*** Opening Available data ***

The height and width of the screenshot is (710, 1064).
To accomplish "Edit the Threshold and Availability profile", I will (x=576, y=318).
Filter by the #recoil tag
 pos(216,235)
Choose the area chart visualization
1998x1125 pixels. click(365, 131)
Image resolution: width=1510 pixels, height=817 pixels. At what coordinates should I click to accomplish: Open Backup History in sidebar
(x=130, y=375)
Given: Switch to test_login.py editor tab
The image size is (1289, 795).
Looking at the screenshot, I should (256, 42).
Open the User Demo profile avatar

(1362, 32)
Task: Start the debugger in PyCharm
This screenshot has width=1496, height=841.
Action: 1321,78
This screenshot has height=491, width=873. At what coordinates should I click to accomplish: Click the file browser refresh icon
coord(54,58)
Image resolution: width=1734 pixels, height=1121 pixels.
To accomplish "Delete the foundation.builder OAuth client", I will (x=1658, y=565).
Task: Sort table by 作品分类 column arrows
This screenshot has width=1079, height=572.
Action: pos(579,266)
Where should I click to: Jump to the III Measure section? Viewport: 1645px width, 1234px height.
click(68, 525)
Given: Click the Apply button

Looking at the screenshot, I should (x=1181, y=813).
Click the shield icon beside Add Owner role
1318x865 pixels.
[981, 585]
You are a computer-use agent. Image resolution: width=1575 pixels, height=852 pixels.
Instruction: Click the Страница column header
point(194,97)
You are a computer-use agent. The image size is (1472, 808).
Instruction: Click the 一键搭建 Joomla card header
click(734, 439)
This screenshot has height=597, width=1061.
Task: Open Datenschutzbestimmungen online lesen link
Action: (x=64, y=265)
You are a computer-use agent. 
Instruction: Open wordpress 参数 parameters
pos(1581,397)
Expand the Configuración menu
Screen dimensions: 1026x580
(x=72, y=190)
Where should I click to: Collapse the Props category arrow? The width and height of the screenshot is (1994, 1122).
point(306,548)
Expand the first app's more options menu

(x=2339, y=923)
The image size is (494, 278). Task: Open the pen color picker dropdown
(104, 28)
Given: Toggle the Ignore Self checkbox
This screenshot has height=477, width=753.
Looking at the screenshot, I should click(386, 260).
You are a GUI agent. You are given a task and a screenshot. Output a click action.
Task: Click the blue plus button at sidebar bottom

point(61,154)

*** Closing Available data ***

Would you transcribe exactly the lines from the one containing "This screenshot has height=491, width=873." to the end of the material, and leave out the rest?

This screenshot has height=491, width=873. At what coordinates should I click to accomplish: Click the file browser refresh icon
coord(54,58)
Image resolution: width=1734 pixels, height=1121 pixels.
To accomplish "Delete the foundation.builder OAuth client", I will (x=1658, y=565).
Task: Sort table by 作品分类 column arrows
This screenshot has width=1079, height=572.
Action: pos(579,266)
Where should I click to: Jump to the III Measure section? Viewport: 1645px width, 1234px height.
click(68, 525)
Given: Click the Apply button

Looking at the screenshot, I should (x=1181, y=813).
Click the shield icon beside Add Owner role
1318x865 pixels.
[981, 585]
You are a computer-use agent. Image resolution: width=1575 pixels, height=852 pixels.
Instruction: Click the Страница column header
point(194,97)
You are a computer-use agent. The image size is (1472, 808).
Instruction: Click the 一键搭建 Joomla card header
click(734, 439)
This screenshot has height=597, width=1061.
Task: Open Datenschutzbestimmungen online lesen link
Action: (x=64, y=265)
You are a computer-use agent. 
Instruction: Open wordpress 参数 parameters
pos(1581,397)
Expand the Configuración menu
Screen dimensions: 1026x580
(x=72, y=190)
Where should I click to: Collapse the Props category arrow? The width and height of the screenshot is (1994, 1122).
point(306,548)
Expand the first app's more options menu

(x=2339, y=923)
The image size is (494, 278). Task: Open the pen color picker dropdown
(104, 28)
Given: Toggle the Ignore Self checkbox
This screenshot has height=477, width=753.
Looking at the screenshot, I should click(386, 260).
You are a GUI agent. You are given a task and a screenshot. Output a click action.
Task: Click the blue plus button at sidebar bottom

point(61,154)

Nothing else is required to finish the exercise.